By Iris Knapman | Review Editor
Venom: Let There Be Carnage is the epic sequel to its 2018 predecessor, Venom that sees its titular alien symbiote and journalist Eddie Brock work together to stop bad guys once again. This action-comedy comes with oodles of both action and comedy, making for an exciting watch with friends as you flinch at the gratuitous violence one minute then laugh at Venom’s strange endearment of the earthling chickens now living in Eddie’s apartment. I’d fully recommend seeing this movie while it remains in cinemas as the big-screen experience only serves to better the viewing. Now, onto the review!
We return to San Francisco to find that Eddie Brock has re-established his reputation as a journalist thanks to Venom’s superior abilities. If you remember from the end of the first movie, serial-killer Cletus Kassidy was introduced in an ominous post-credit scene. It’s revealed Cletus is looking to share a message via the papers and will offer Eddie his own life-story to publish in return. Unfortunately for Cletus, the information he offers leads Venom to solving the location of the missing bodies of his victims and as consequence seals his fate on death row. Of course, considering Cletus is the primary antagonist of the movie, it won’t be that simple.
Now that Eddie has his life back (except the love of his ex-fiancée, Annie Weying), he seeks to keep it that way. By contrast, Venom wants to “fight bad guys” (read: EAT bad guys.) The differences in their motivations as two co-existing entities in one body serves to create conflict between them. Venom’s passionate, perhaps reckless, care for Eddie leads to a new symbiote being born into Cletus, a symbiote that becomes known as: Carnage. And naturally, violence ensues.
Without revealing anything further, I will say that while the movie is short compared to other contemporary action superhero movies (cough – Marvel – cough), it’s also sweet. It features a twisted romance between two of the bad guys that makes you go “huh, relationship goals I guess.” If a wedding with a bride in black and a captive priest appeals to you, then you’re in luck.
Also Lil Simz (who produced the credits song) just turns up in the movie which is cool.

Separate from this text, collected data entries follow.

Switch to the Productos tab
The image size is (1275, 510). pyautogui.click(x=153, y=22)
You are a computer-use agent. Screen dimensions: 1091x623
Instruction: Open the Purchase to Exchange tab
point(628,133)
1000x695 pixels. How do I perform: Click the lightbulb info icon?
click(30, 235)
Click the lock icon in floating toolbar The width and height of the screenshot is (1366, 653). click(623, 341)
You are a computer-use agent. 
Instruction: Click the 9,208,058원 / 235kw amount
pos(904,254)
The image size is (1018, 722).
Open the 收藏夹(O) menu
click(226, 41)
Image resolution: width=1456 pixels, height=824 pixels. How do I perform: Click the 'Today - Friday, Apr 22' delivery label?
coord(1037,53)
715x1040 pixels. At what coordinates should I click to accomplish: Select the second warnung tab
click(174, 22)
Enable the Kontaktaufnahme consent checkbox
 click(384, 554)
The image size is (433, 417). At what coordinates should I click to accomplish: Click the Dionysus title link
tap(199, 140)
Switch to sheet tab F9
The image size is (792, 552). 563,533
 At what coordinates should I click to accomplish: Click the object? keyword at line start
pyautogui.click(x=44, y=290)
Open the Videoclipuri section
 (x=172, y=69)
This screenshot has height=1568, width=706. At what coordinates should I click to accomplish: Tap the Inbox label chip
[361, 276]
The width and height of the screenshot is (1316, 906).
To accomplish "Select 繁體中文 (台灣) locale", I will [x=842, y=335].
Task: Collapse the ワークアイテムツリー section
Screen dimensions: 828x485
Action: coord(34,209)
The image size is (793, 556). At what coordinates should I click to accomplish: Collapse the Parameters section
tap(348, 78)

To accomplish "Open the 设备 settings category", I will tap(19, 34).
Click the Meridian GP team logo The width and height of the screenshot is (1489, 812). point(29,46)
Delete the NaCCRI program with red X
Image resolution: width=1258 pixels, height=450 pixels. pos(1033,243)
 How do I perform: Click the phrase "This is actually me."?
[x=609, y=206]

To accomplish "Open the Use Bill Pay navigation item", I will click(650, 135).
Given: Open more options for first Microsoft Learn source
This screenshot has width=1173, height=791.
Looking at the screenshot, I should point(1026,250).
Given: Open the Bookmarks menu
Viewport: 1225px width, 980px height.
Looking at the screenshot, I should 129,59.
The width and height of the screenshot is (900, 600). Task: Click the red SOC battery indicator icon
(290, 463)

I genuinely can’t get enough of Venom. There is something incredibly adorable about this terrifying alien entity that harbours both a deep love and hunger for humanity. At one point in the movie there’s this hilarious scene where Venom attempts to cook breakfast for Eddie and the levels of chaos rival the actual action scenes. Almost every line spoken by Venom is smile-inducing and they’re easily my favourite character in the movie.
Meanwhile, all other characters – new and old – made it an enjoyable watch, not just through their dialogue or role within the story but the acting too. Woody Harrelson as Cletus Kassidy was a superb casting choice; his more recent roles as sinister villains (or at least creepy men) are not unwarranted, as he plays them well. It’s funny considering my first exposure to him was through Cheers, where he plays the dumb but loveable, kind bartender who is a markedly different character to Cletus.
Also, I absolutely adore the relationship between Eddie and his ex-fiancée’s new boyfriend Dan. Typically there is animosity or at least tension between “the ex” and the current partner in movies where such a dynamic exists, but instead they’re perfectly cordial to one another, seemingly in agreement over their desire for Annie to be happy.
Production Value: 5/5
Once again, Columbia Pictures has made a movie with fantastic aesthetic value in all aspects; the camera shots, the effects, the settings, etc. are great and in no way jarring or laughable (in a bad way.) All the fight scenes were well-choreographed, particularly the final encounter between Venom and Carnage, which featured some pretty heavy CGI and so kudos to the graphics team for putting together one of my favourite fight scenes in a movie ever, or maybe I just really like Venom.
Either way, Venom: Let There Be Carnage is a cup of tea I’d like to drink again once it releases onto streaming services, and a cup of tea I’d encourage you to take a sip from if you enjoy an action-comedy-action sandwich.